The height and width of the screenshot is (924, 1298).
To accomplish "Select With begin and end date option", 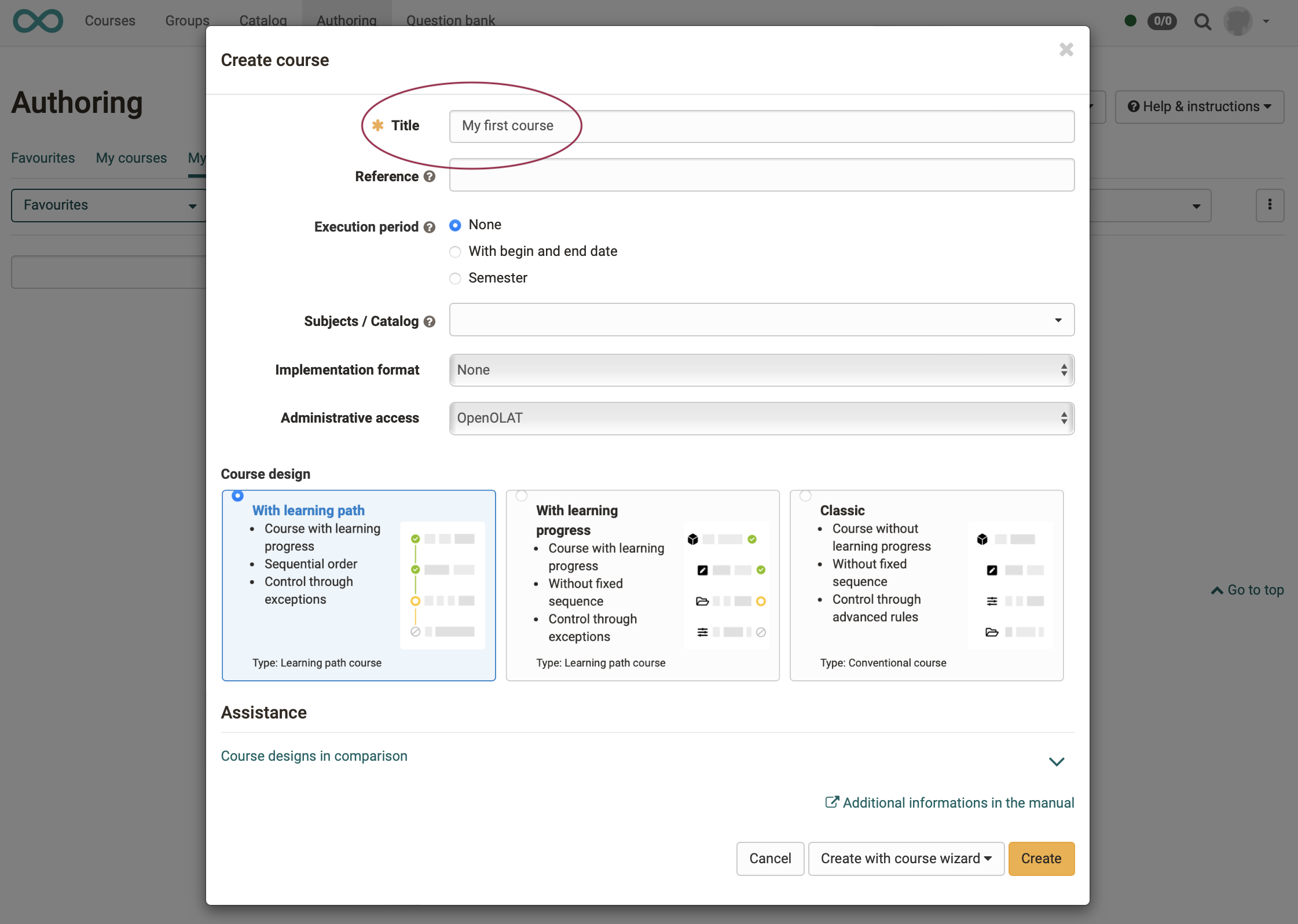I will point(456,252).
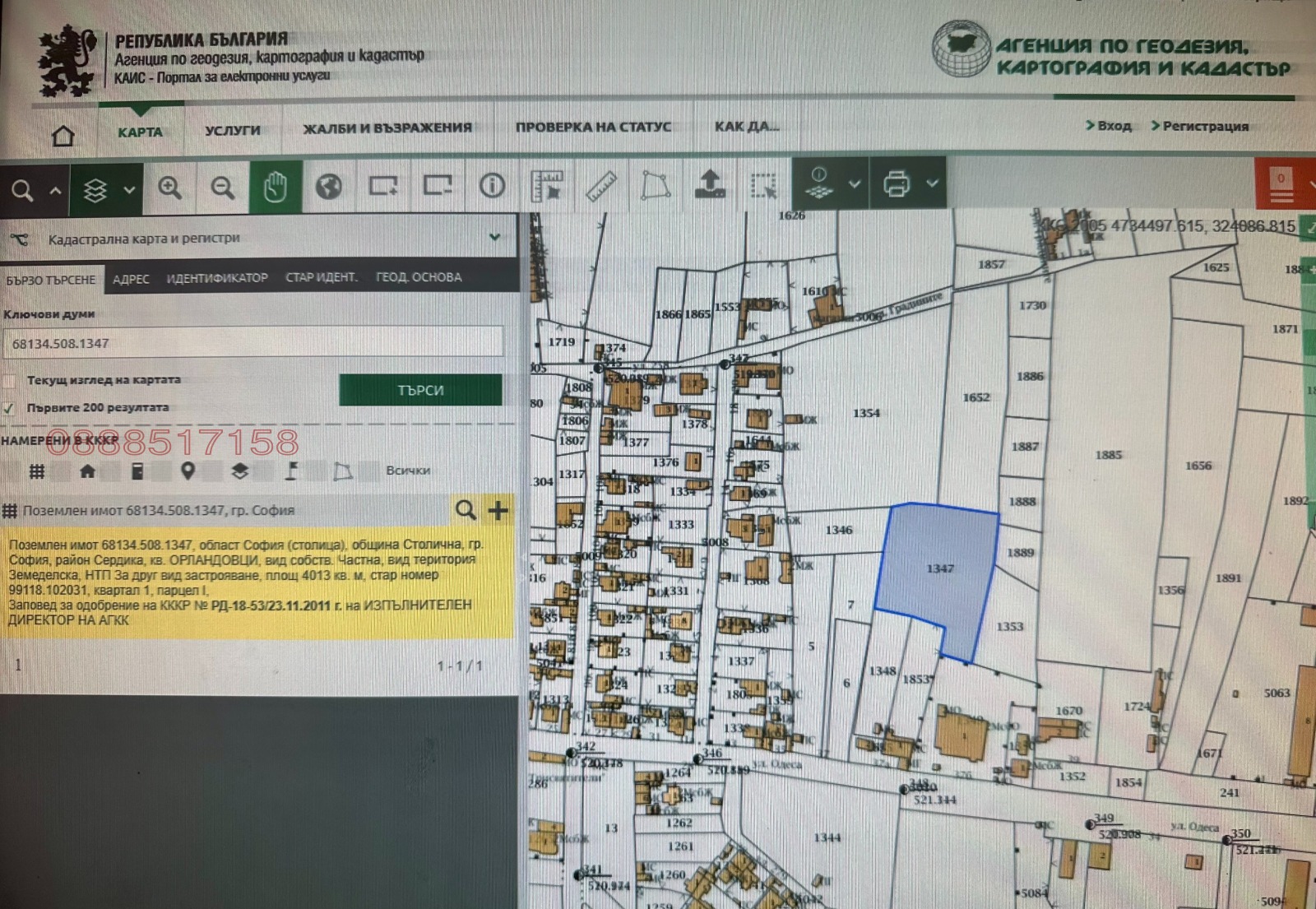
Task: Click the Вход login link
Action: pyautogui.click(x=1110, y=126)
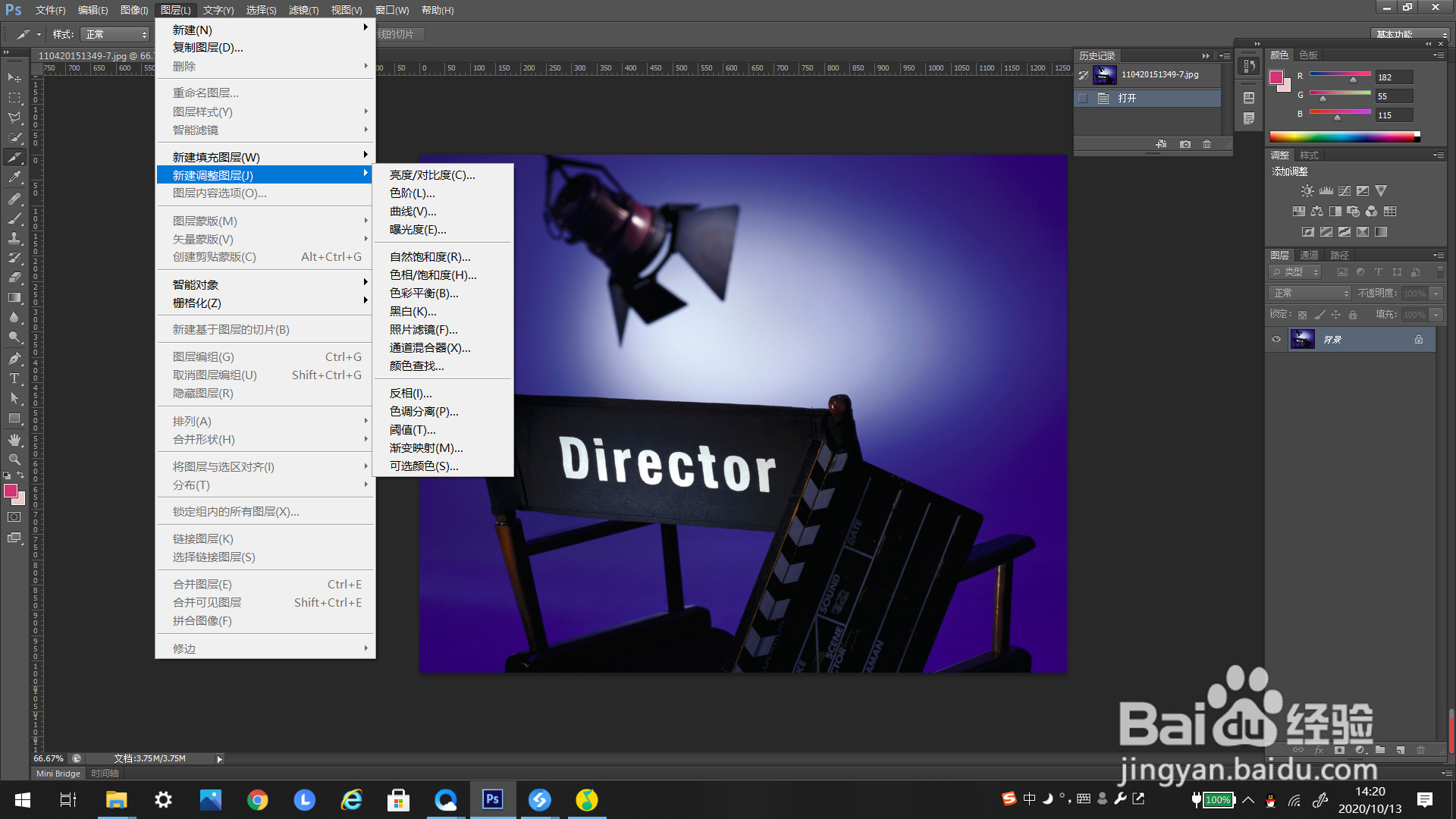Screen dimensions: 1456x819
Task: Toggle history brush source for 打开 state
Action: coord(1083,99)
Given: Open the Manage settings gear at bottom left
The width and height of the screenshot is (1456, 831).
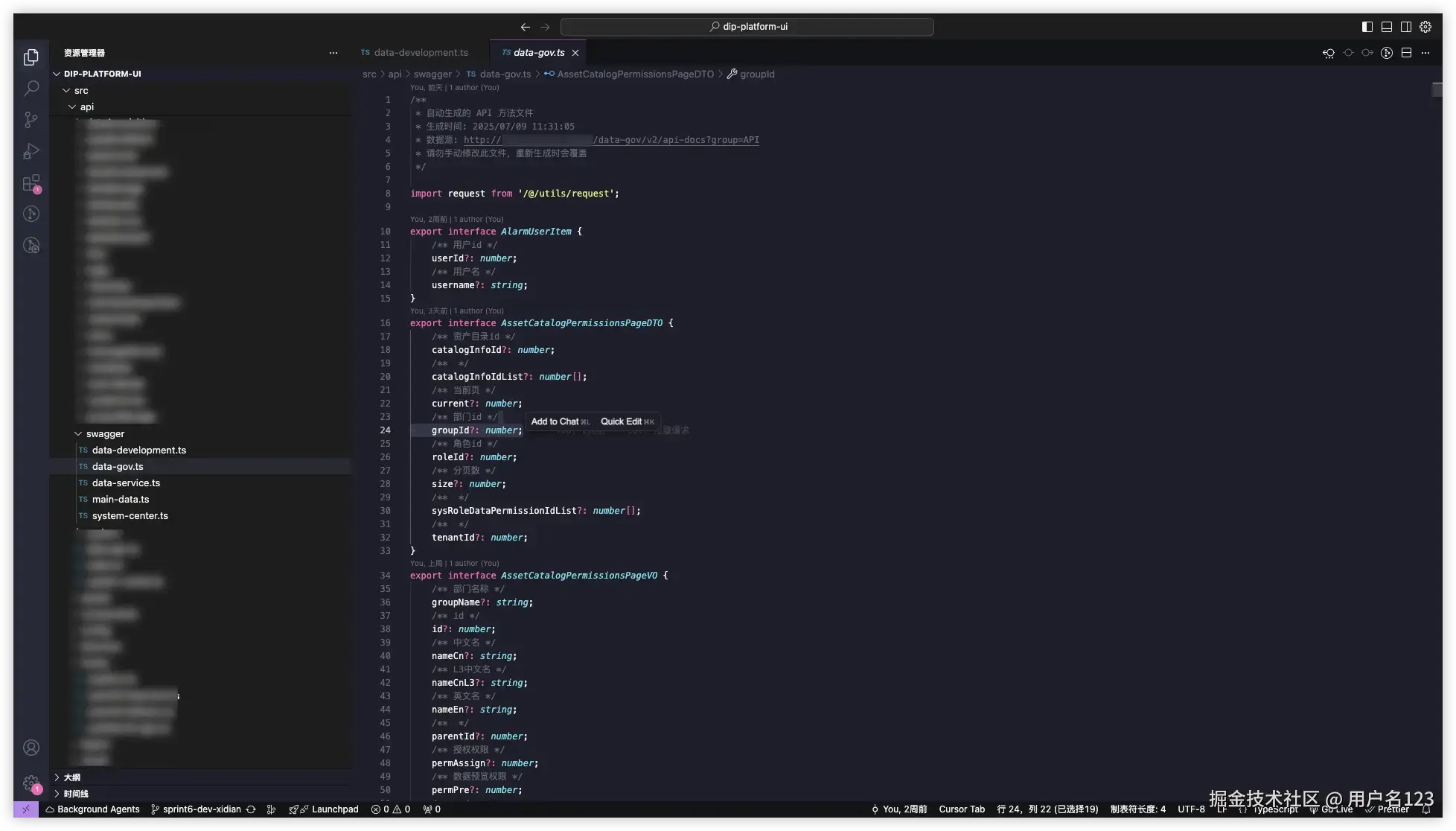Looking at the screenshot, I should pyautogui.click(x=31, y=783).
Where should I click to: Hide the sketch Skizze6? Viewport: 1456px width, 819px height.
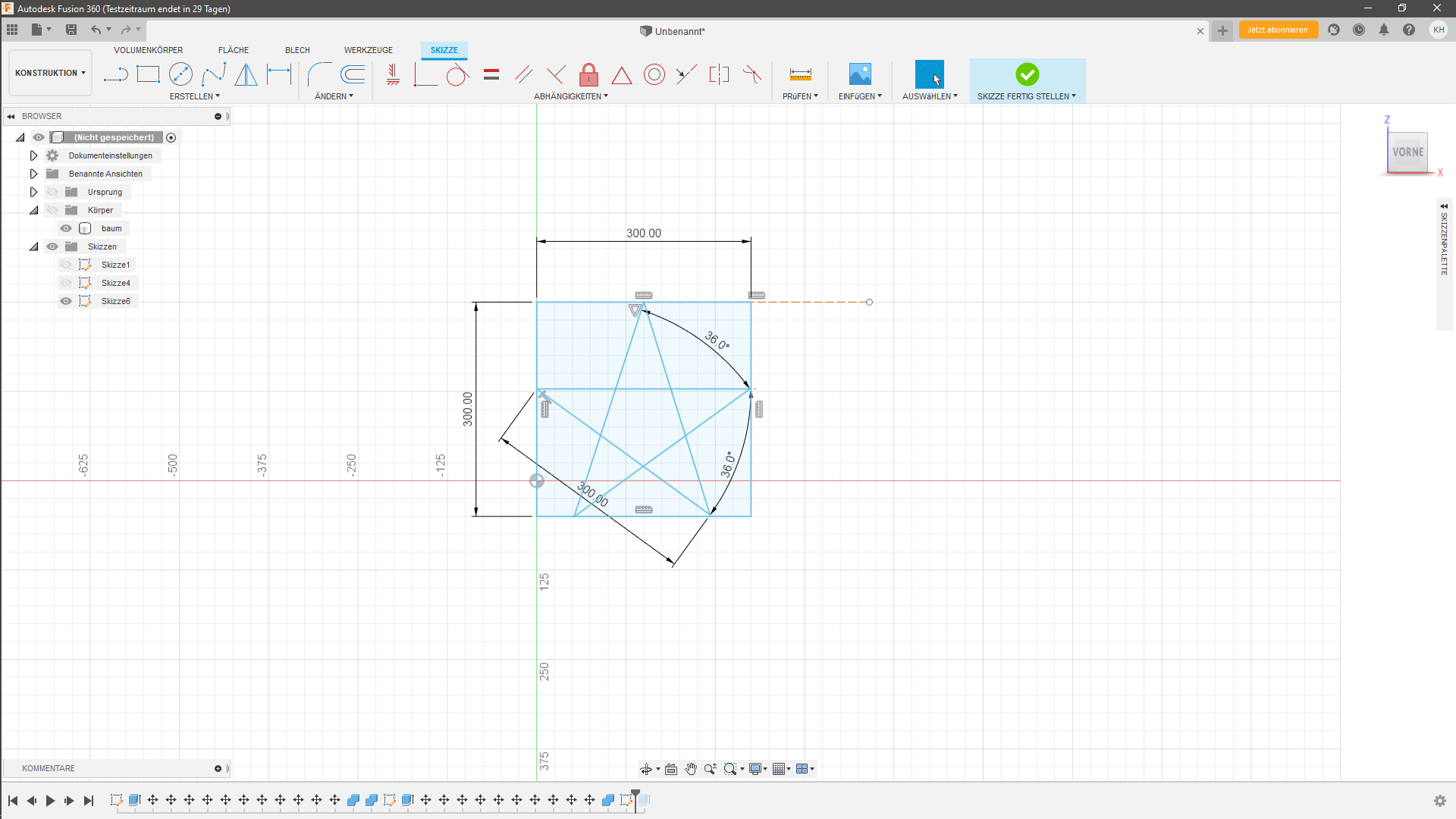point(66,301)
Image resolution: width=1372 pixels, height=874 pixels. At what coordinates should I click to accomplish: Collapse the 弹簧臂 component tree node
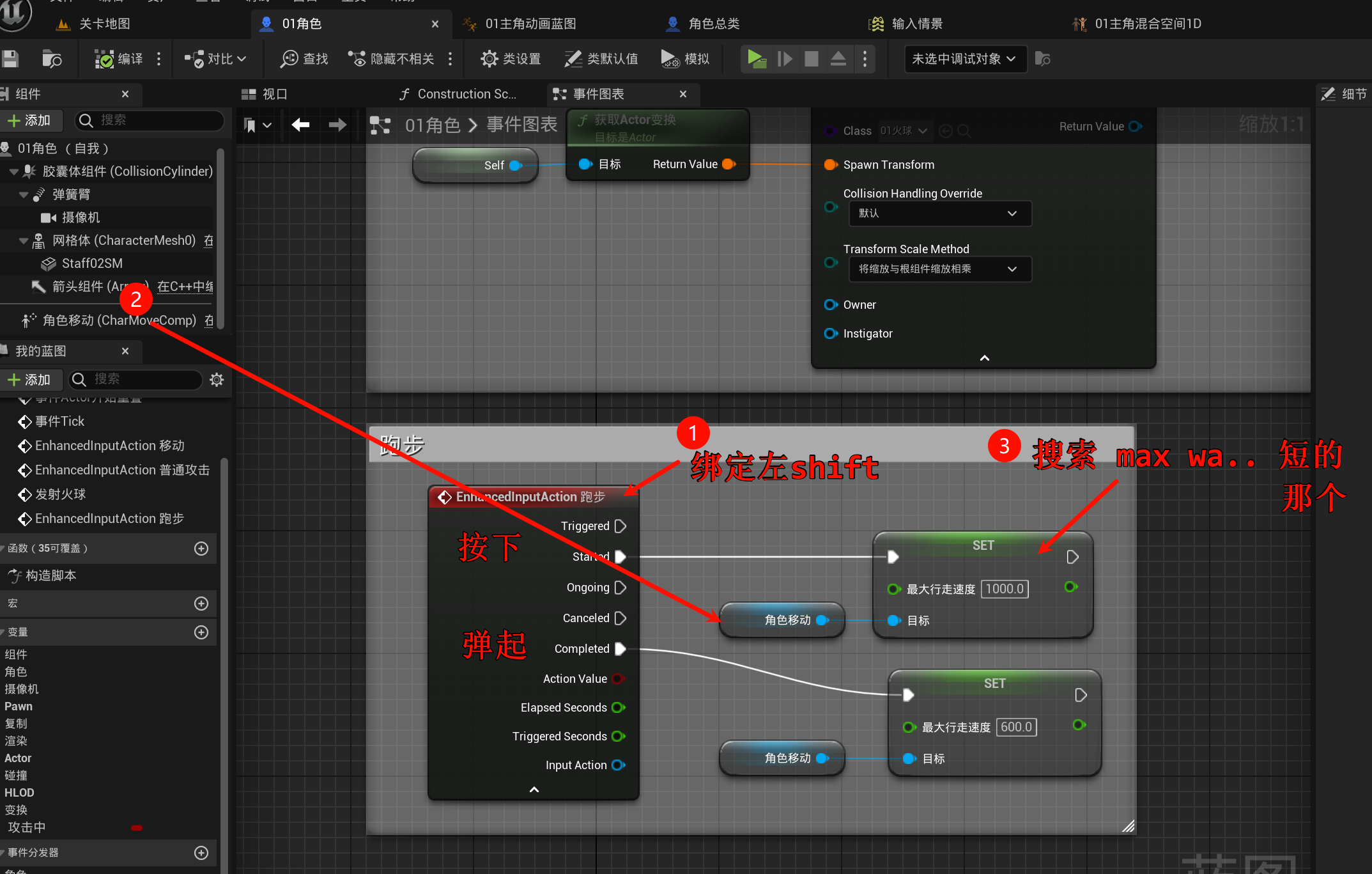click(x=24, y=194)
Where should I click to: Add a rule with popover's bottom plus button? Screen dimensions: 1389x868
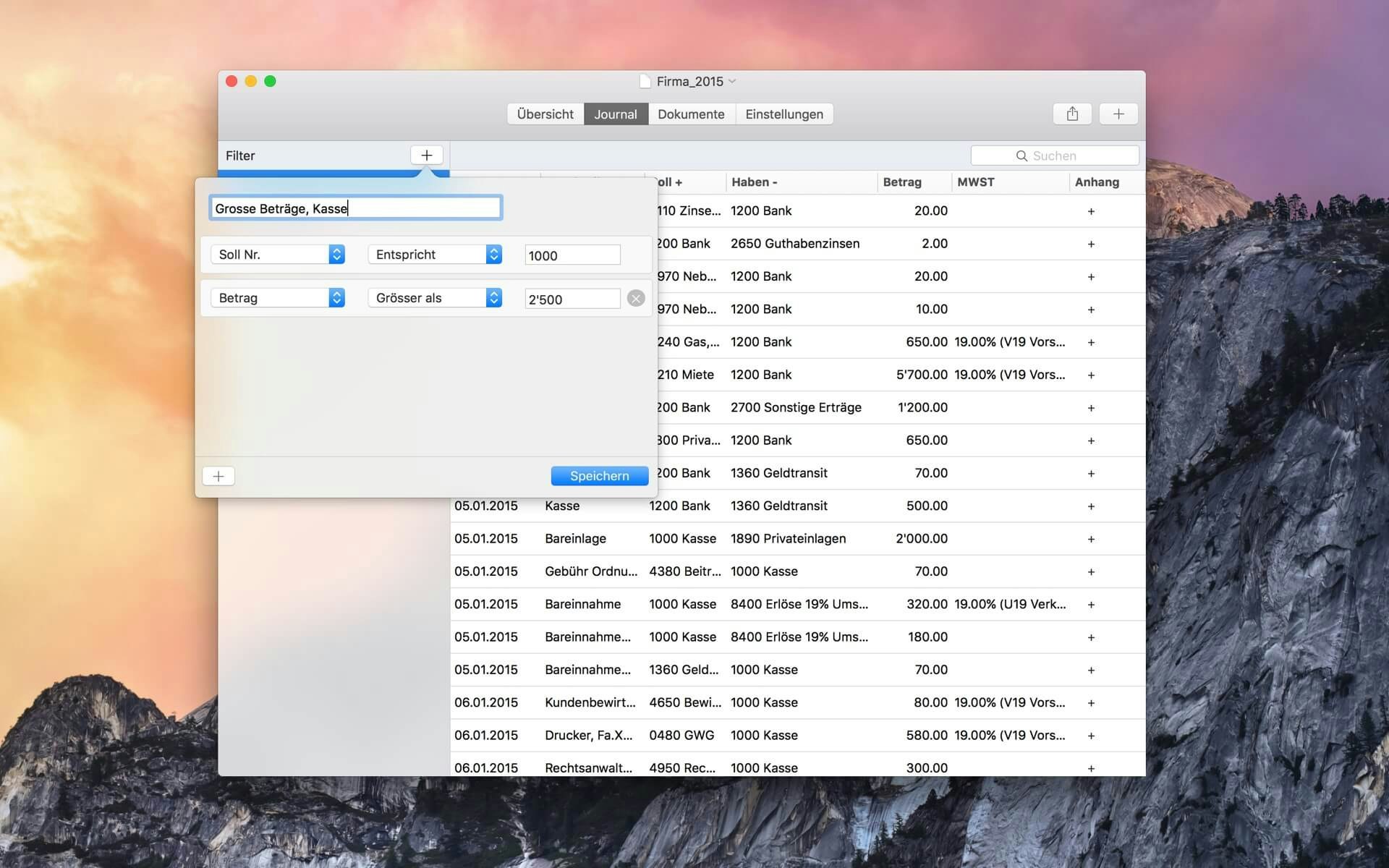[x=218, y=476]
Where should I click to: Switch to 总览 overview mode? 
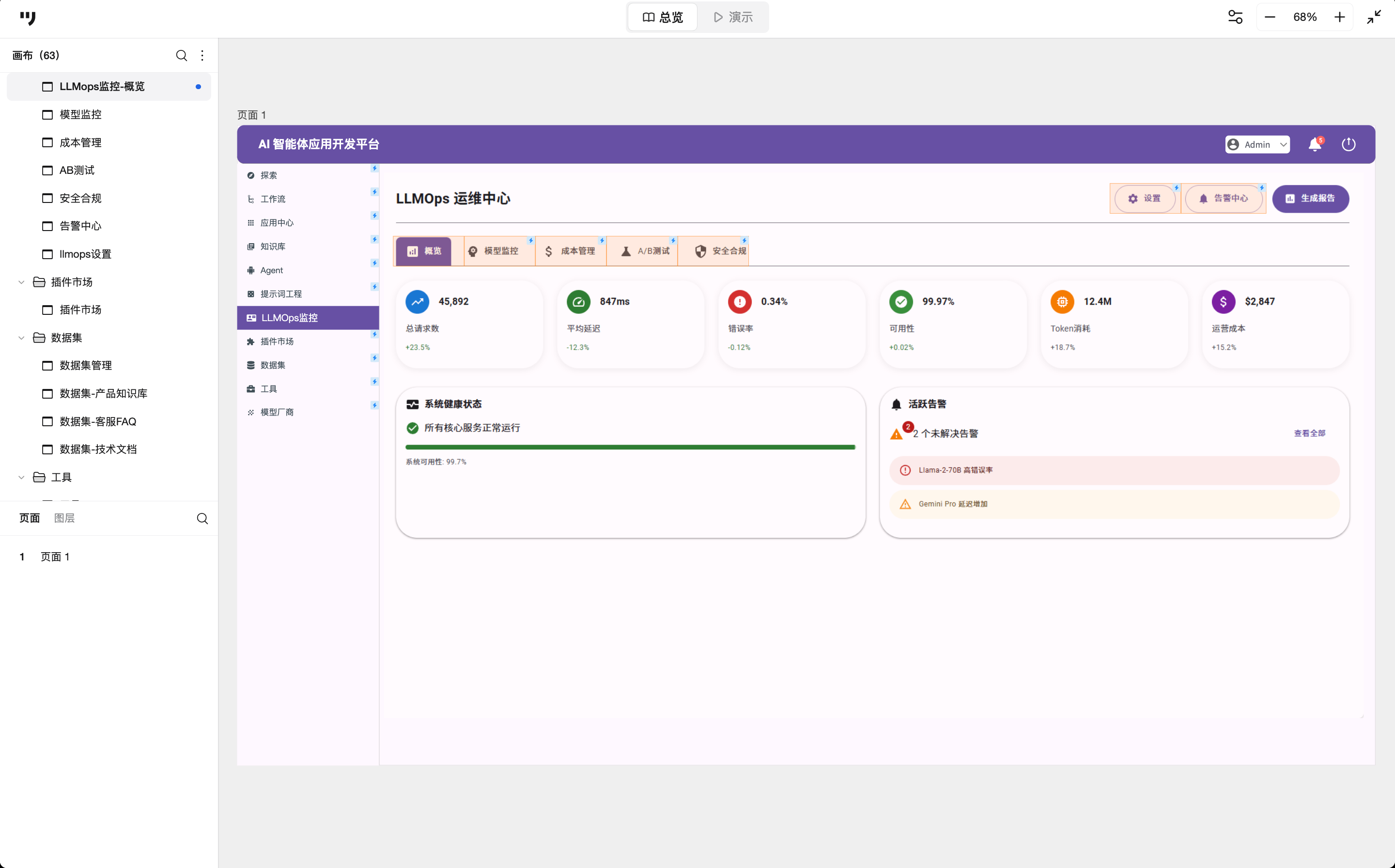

Problem description:
Give again, word for word, each line from the one holding "Where should I click to: Add" through the end of the entries, and leave out any picture.

Solution to this exercise:
Where should I click to: Add a rule with popover's bottom plus button? Screen dimensions: 1389x868
[x=218, y=476]
Where should I click to: Switch to 总览 overview mode? 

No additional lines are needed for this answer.